Tax compliance has historically relied upon specialist skills enhanced by digital tools but we’re now at a turning point. Human efforts alone are unlikely to be sufficient to meet regulatory demands going forward. An increase in the frequency of reporting, demands for greater transparency and the move to real-time tax will simply make it impossible to keep-up, making automation essential.
Regulatory zeal
We’re already seeing evidence of this today. Tax authorities are using technology to digitalise tax regimes, increasing the compliance burden. China is leveraging big data to automate its tax system, Italy has mandated online filing, while Brazil has mandatory electronic invoicing. It’s Estonia that leads the pack, however, with real-time corporation tax triggered the moment profits are distributed to shareholders.
In the UK, we occupy the middle ground with the Making Tax Digital strategy now in full flow. The first wave of HMRC’s MTD program for VAT saw the successful mandation of digital submissions. The ambition is for MTD to be rolled out to encompass income tax and corporation tax in the future which is expected to see corporation tax reporting move to a quarterly basis. This, together with other moves, is helping to bring down the tax gap, currently at £35bn (the tax gap has been reduced from 8.3% in 2006 to 5.6% in 2018).

━━━━━━━━━━

* [WORK REQUEST 1]:
Can you write out the whole passage on tax compliance, word for word?

* [MATERIAL PROVIDED]:
━━━━━━━━━━

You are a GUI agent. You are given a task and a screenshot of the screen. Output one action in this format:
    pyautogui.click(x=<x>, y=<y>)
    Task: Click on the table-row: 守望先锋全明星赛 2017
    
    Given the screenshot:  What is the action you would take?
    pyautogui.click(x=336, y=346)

━━━━━━━━━━

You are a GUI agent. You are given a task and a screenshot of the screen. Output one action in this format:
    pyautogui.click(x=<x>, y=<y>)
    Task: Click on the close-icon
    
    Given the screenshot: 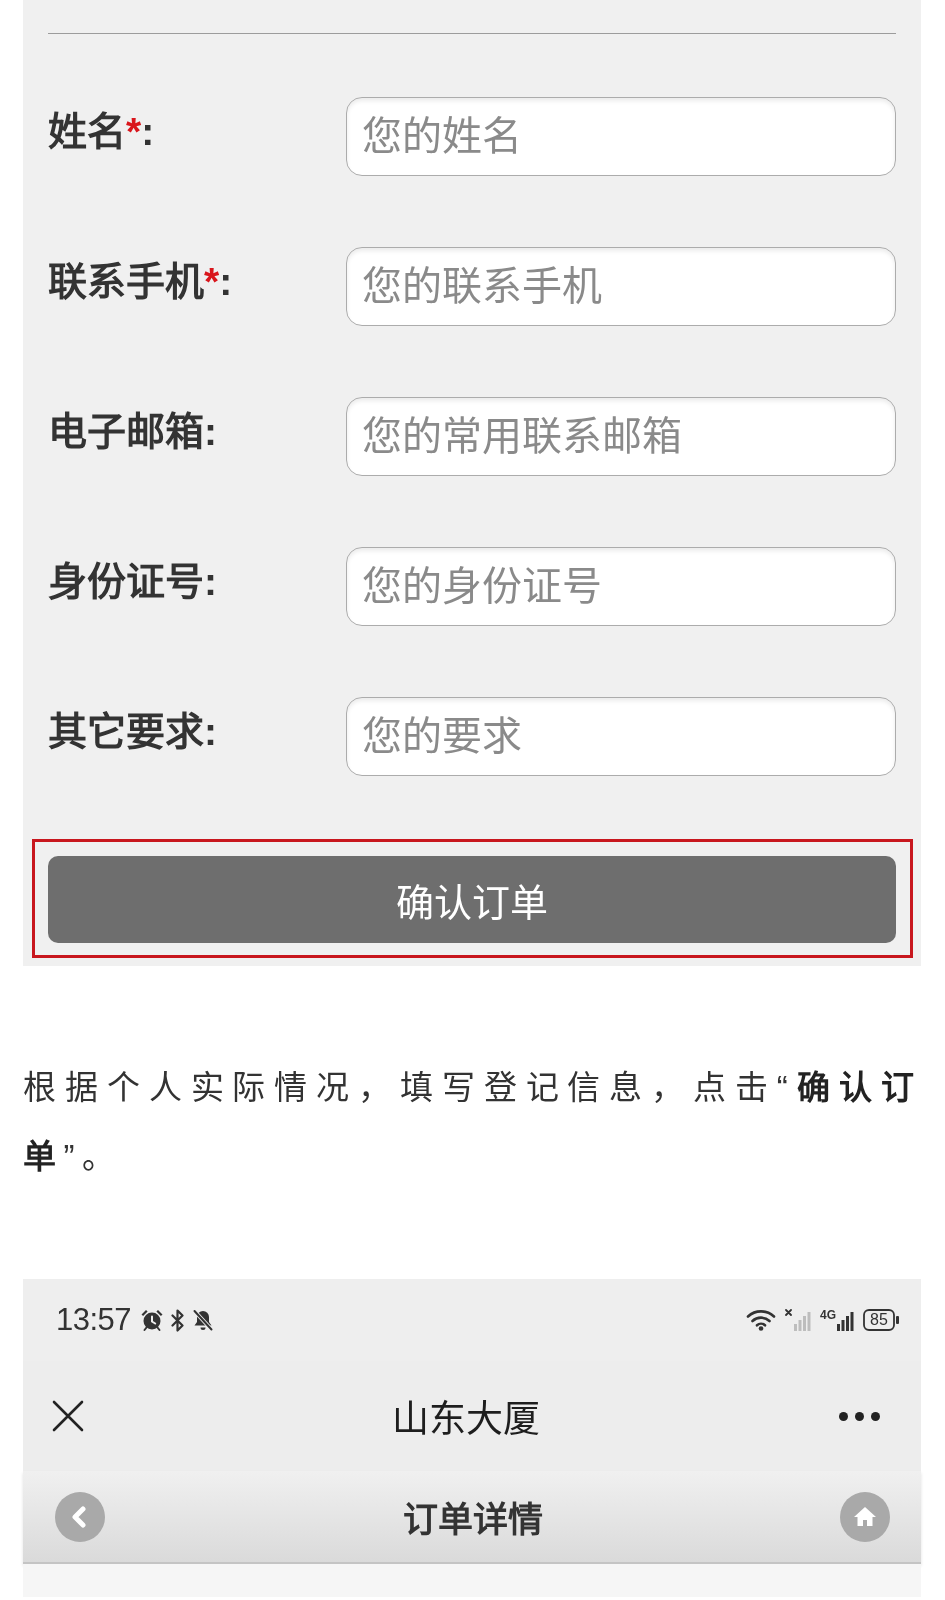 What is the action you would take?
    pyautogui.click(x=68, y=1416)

━━━━━━━━━━

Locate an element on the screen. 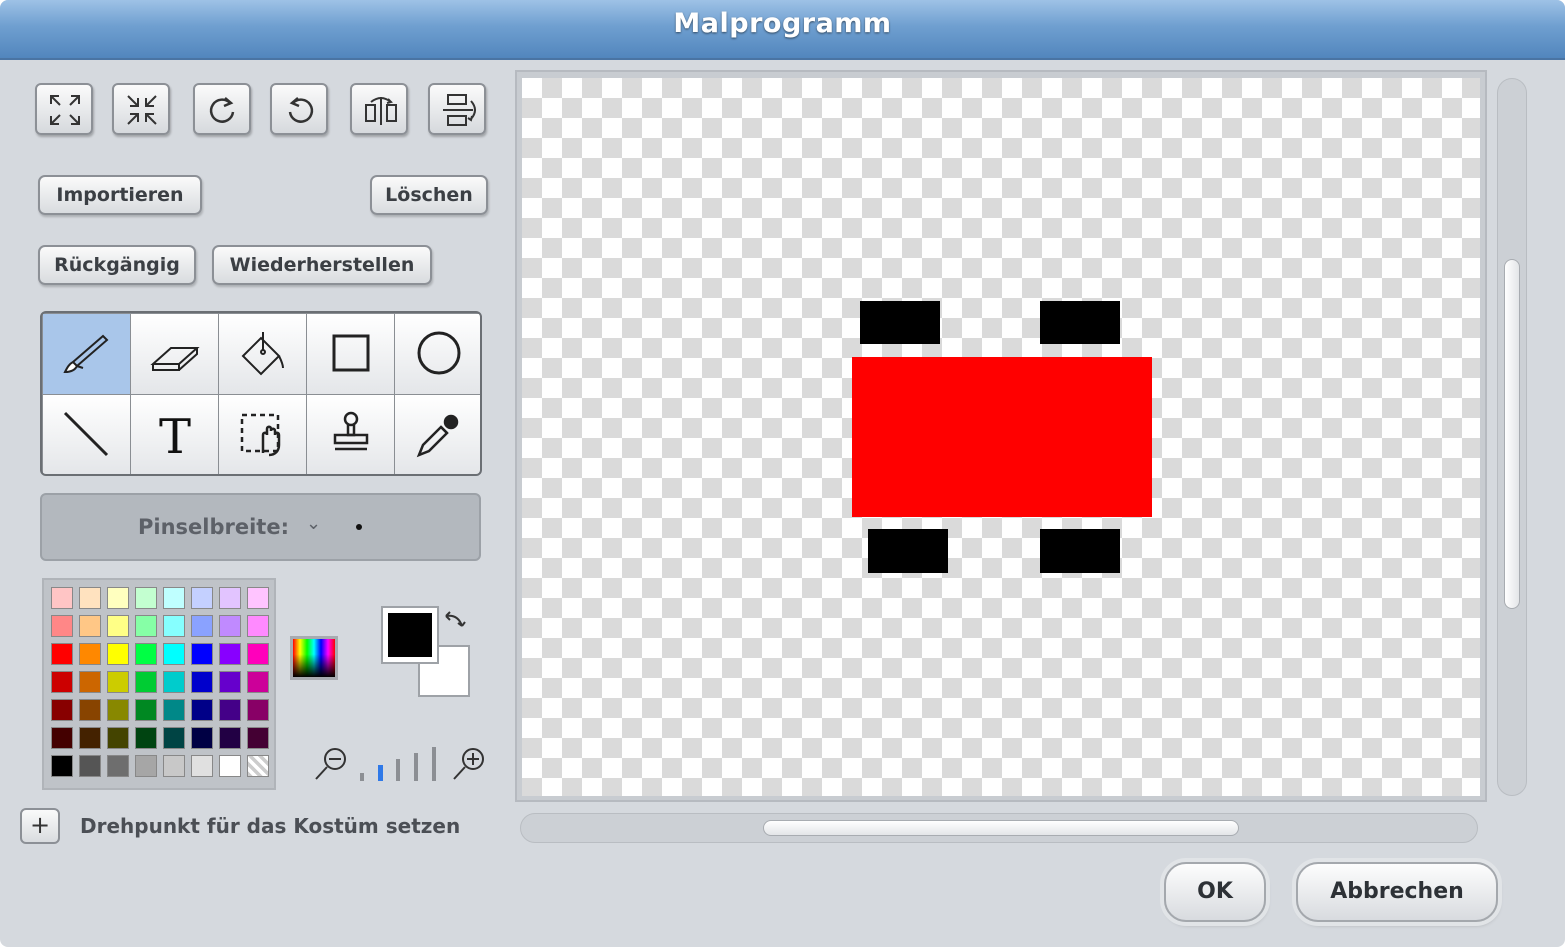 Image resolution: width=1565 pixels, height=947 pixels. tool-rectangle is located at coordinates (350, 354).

━━━━━━━━━━

* [WORK REQUEST 2]:
Which lines in the entries contain the string "pyautogui"? Return every one of them, counting a line only when the letter case matches.

* [EXPECTED ANSWER 1]:
Tax compliance has historically relied upon specialist skills enhanced by digital tools but we’re now at a turning point. Human efforts alone are unlikely to be sufficient to meet regulatory demands going forward. An increase in the frequency of reporting, demands for greater transparency and the move to real-time tax will simply make it impossible to keep-up, making automation essential.
Regulatory zeal
We’re already seeing evidence of this today. Tax authorities are using technology to digitalise tax regimes, increasing the compliance burden. China is leveraging big data to automate its tax system, Italy has mandated online filing, while Brazil has mandatory electronic invoicing. It’s Estonia that leads the pack, however, with real-time corporation tax triggered the moment profits are distributed to shareholders.
In the UK, we occupy the middle ground with the Making Tax Digital strategy now in full flow. The first wave of HMRC’s MTD program for VAT saw the successful mandation of digital submissions. The ambition is for MTD to be rolled out to encompass income tax and corporation tax in the future which is expected to see corporation tax reporting move to a quarterly basis. This, together with other moves, is helping to bring down the tax gap, currently at £35bn (the tax gap has been reduced from 8.3% in 2006 to 5.6% in 2018).

* [EXPECTED ANSWER 2]:
    pyautogui.click(x=<x>, y=<y>)
    pyautogui.click(x=336, y=346)
    pyautogui.click(x=<x>, y=<y>)
    pyautogui.click(x=68, y=1416)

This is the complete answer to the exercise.